My name is Caleb Oakley and I have lived in Roxboro, NC all my life with exception of four years at East Carolina University as an undergrad.
Since a young age, I have known that I have wanted to help people. My decision to specifically pursue medicine as a means of this was prompted in high school. It was a movie called "Chernobyl Heart" that involved missionary doctors performing surgery, for free, on babies near the Chernobyl incident who had holes in their hearts as a birth defect secondary to radiation that struck a cord and sparked my drive.
I have taken many steps in pursuing a career in medicine since then. These steps included shadowing surgeons in high school, working as a scribe in the emergency department for two years during college, attending medical seminars/listening to speakers, and obtaining my EMT-B recently post-grad. I have also been involved in many different philanthropic events and/or volunteer groups over my high school and college career.
When asked about my "success story", I feel it is just as important to talk about my many failures along the way.
You see, I have found that success is not a matter of not failing, but rather the opposite. I fail every day in some aspect. It may be as small as forgetting my coffee on the counter before work, or as major as the occasional failed exam.
Success, in my opinion, is rather a matter of perseverance and individual reaction to adversity in life. It is the pursuit of perfection with the acknowledgment that it will never fully be obtained.
I failed to get into the undergraduate college of my dreams; however, this pushed me to work and study harder during my undergraduate career.
I failed my first physics exam in college; however, this guided me to reach out and seek help from a tutoring center.
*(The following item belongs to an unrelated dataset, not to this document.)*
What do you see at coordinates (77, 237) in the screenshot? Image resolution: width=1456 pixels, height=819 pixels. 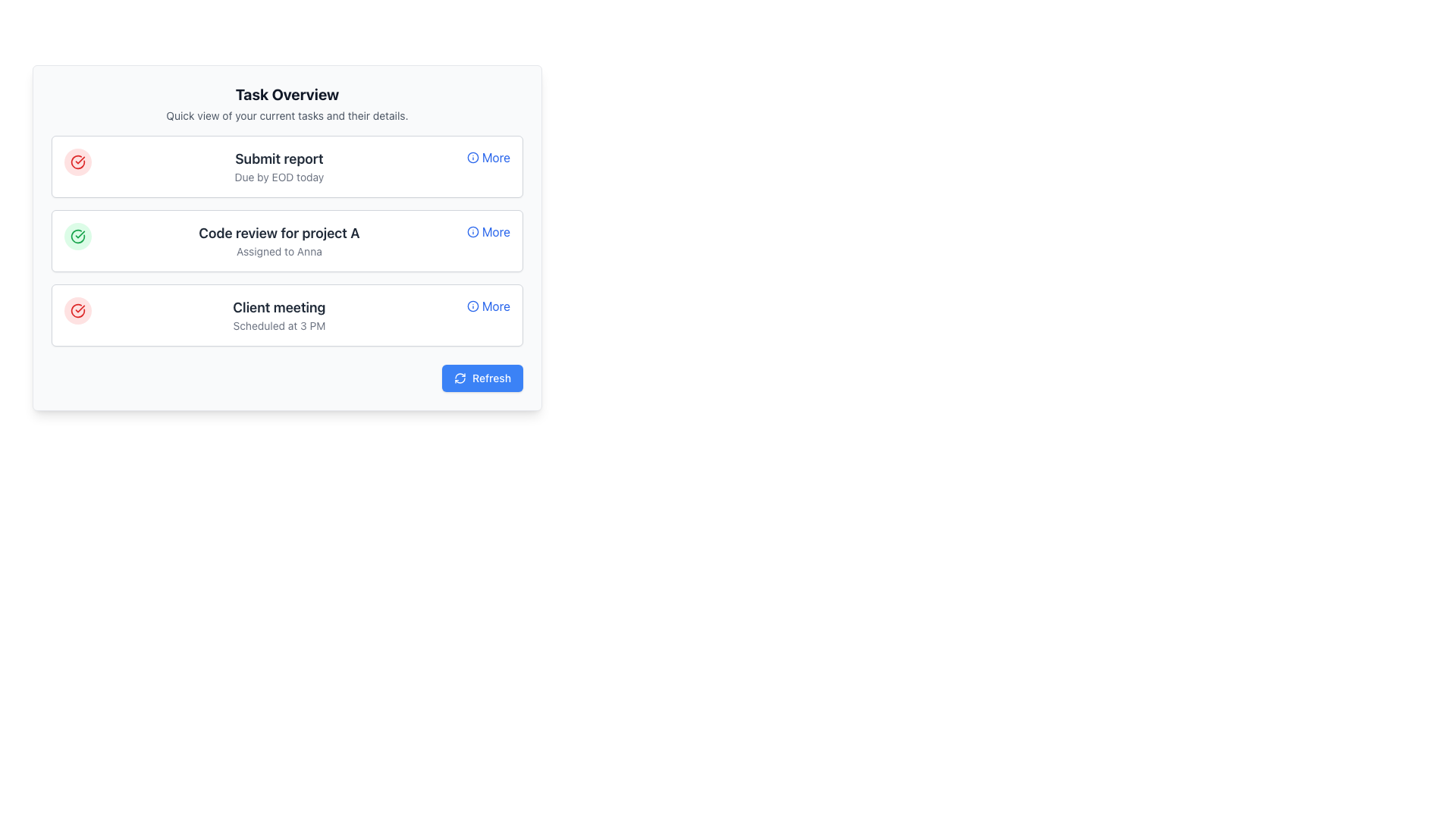 I see `the circular outline icon with a green stroke located on the left side of the second list item corresponding to the task 'Code review for project A.'` at bounding box center [77, 237].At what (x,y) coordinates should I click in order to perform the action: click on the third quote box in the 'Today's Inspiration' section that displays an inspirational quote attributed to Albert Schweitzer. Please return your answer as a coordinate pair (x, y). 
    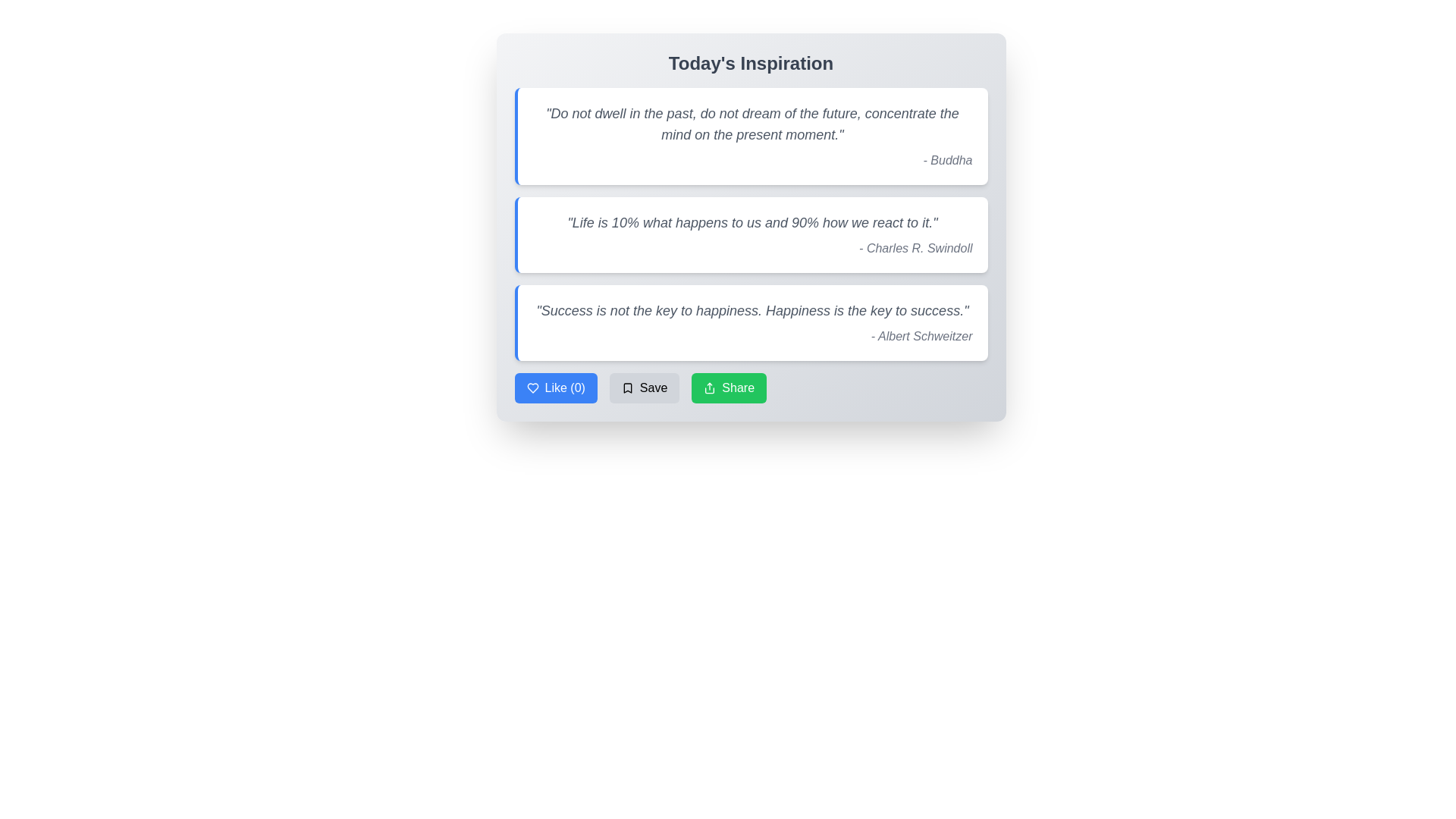
    Looking at the image, I should click on (751, 322).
I made a 100% on the next exam because of this decision.
I failed to get into medical school during my first application process; however, this opened the door for me to learn more about EMS and become more involved in my own community.
These “failures” have guided me in life, and have provided me with more opportunities to learn and grow. Through hard work, perseverance, and learning from my mistakes, I was able to graduate from ECU with a BS Biology/BA Chemistry double major. I was able to teach Organic Chemistry as a Lead Organic Chemistry tutor at the same tutoring center that had initially helped me. I was also able to maintain a 3.9 GPA and graduate summa cum laude in my class.
Lastly, I have been able to obtain my EMT-B at Piedmont Community College, join a volunteer fire department, and enroll in paramedic courses, also at the College. My training and experience as an EMT-B/Paramedic, once obtained, will give me an edge in future applications. It will allow me to help others in a hands on way, and give me unparalleled experience in the field prior to medical school.
Each step in my life has been working towards the common goal of obtaining a career in medicine, specifically a doctor. While my failures may have taken me off of my intended path, they have lead me to a new path. A path full of excitement and opportunities to grow and help others along the way.
Piedmont Community College’s EMS Program is approved by the North Carolina Department of Emergency Management Services and is accredited by the Commission on Accreditation of Allied Health Education Programs (www.caahep.org) upon the recommendation of the Committee on Accreditation of Education Programs for the EMS Professions (CoAEMSP).
Classes are held at the College’s Public Safety Training Center in Caswell County. For additional information, requirements, and class dates, contact Heather Albert, Director, Public Safety Training Center at (336) 694-4013 or Heather.Albert@piedmontcc.edu.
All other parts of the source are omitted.